Publication year - 1992
Publication title -
the embo journal
Language(s) - English
Resource type - Journals
SCImago Journal Rank - 7.484
H-Index - 392
eISSN - 1460-2075
pISSN - 0261-4189
DOI - 10.1002/j.1460-2075.1992.tb05079.x
Subject(s) - microbiology and biotechnology , complementary dna , biology , cloning (programming) , homology (biology) , genetics , gene , computer science , programming language
Here we report the molecular cloning of several related human cDNAs from which a full‐length sequence can be determined.
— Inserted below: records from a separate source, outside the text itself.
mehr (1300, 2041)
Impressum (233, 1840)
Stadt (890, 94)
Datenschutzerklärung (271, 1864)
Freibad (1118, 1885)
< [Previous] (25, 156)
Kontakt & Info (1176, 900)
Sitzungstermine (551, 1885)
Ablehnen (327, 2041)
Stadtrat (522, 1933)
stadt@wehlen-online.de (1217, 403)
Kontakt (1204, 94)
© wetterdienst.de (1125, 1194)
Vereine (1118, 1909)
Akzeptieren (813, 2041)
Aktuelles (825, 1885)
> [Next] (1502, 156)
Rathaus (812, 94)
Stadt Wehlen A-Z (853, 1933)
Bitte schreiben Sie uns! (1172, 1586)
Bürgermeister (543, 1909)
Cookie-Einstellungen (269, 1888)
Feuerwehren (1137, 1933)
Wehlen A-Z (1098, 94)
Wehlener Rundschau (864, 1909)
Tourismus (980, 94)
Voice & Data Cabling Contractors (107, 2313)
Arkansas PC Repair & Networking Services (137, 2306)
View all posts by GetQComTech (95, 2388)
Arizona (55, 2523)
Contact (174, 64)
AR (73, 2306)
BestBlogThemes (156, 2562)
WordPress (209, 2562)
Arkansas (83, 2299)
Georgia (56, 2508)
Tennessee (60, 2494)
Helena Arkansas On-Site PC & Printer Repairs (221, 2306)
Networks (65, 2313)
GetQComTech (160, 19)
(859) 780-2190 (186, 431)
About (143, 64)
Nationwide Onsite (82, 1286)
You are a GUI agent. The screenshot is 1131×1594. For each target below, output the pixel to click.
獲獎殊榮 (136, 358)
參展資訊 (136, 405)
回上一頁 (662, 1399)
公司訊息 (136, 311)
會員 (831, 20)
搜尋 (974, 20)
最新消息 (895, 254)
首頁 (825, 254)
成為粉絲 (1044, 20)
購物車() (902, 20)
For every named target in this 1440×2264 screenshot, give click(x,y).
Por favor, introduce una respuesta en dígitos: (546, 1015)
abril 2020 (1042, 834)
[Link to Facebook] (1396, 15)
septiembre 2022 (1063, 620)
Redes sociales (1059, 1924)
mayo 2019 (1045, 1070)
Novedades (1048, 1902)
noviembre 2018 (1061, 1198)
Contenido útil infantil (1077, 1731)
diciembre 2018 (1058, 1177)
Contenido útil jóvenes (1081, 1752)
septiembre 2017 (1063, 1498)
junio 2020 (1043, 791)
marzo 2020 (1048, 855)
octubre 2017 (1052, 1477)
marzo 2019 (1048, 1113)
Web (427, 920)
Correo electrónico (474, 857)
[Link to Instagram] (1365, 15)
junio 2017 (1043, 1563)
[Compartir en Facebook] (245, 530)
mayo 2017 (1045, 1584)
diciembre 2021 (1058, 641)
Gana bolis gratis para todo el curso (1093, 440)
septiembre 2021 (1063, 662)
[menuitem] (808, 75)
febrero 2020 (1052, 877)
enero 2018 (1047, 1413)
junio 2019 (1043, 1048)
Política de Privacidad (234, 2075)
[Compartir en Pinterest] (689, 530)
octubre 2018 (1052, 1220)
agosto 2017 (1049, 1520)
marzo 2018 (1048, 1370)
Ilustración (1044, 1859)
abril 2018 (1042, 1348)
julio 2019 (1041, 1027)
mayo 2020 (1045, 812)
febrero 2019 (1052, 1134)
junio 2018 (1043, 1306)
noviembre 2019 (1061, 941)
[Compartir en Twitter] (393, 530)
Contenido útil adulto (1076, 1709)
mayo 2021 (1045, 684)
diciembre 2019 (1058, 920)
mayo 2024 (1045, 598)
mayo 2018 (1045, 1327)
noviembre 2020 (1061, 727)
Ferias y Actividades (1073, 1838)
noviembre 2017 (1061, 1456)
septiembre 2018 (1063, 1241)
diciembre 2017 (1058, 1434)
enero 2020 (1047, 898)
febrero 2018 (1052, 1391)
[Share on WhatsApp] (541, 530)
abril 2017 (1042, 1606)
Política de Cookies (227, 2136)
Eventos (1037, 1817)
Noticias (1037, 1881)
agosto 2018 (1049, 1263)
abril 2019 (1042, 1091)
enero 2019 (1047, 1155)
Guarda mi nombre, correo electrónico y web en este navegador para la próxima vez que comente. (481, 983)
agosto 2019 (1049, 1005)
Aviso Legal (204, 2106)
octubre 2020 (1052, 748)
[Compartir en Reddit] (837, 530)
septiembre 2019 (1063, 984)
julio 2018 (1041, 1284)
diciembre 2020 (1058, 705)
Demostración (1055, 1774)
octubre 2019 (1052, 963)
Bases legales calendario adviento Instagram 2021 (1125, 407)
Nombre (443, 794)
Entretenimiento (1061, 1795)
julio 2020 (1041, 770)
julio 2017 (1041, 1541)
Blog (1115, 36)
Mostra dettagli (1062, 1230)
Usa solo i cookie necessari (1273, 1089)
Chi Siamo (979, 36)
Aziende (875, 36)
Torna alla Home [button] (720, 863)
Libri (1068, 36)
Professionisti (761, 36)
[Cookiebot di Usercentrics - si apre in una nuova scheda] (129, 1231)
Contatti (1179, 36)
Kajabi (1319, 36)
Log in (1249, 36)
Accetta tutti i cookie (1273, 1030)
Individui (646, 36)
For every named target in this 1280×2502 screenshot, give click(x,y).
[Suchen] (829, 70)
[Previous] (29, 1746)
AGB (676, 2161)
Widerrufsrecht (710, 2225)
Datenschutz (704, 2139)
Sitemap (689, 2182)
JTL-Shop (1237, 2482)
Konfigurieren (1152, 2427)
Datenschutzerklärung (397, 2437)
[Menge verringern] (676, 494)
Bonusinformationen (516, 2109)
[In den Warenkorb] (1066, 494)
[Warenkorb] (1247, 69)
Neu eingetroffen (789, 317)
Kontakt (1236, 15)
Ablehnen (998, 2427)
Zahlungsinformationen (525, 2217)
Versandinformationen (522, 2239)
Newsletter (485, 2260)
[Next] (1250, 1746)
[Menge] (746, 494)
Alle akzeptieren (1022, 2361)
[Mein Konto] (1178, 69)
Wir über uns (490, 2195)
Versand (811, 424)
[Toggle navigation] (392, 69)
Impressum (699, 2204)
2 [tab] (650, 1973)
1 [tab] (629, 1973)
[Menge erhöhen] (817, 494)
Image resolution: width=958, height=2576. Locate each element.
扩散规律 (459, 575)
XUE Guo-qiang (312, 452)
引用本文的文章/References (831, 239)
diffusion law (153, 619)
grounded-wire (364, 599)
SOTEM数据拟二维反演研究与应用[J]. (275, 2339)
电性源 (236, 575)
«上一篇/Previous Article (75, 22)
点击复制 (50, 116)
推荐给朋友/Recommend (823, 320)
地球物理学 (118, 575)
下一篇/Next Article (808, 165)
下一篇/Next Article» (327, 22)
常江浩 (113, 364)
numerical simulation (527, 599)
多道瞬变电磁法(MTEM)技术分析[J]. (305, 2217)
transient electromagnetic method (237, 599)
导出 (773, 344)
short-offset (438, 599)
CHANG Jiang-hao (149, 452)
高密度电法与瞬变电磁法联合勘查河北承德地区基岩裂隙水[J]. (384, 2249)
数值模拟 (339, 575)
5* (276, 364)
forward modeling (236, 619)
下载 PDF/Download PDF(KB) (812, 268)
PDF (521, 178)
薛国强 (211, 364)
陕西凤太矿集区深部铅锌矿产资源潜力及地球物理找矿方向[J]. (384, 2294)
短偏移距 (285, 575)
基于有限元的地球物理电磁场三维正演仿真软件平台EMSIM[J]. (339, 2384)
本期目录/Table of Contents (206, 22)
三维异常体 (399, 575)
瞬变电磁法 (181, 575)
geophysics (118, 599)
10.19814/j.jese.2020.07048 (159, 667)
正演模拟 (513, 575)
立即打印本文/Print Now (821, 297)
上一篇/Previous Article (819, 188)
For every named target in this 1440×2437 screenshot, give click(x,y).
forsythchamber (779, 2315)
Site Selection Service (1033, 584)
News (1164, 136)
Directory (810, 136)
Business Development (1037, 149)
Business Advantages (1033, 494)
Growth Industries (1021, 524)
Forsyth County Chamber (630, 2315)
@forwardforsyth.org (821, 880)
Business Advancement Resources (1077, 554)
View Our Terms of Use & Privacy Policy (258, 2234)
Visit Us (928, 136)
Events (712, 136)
The cDNAs encode a 2.8 kb mRNA that is strongly induced by interferon (IFN) gamma and the expression of which is not cell‐restricted but observed in fibroblasts, macrophages and epithelial cells. The deduced amino acid sequence predicts a protein of 471 amino acids with high sequence similarity to a previously identified rabbit peptide chain release factor. Functional studies to demonstrate release factor activity showed that the protein encoded by this cDNA inhibited the readthrough activity of a yeast UGA suppressor tRNA in an in vitro translation system. The identification of this novel cDNA implies that translational control by IFN induced proteins may not be restricted to the initial steps of protein synthesis but may also act by regulation of peptide chain termination.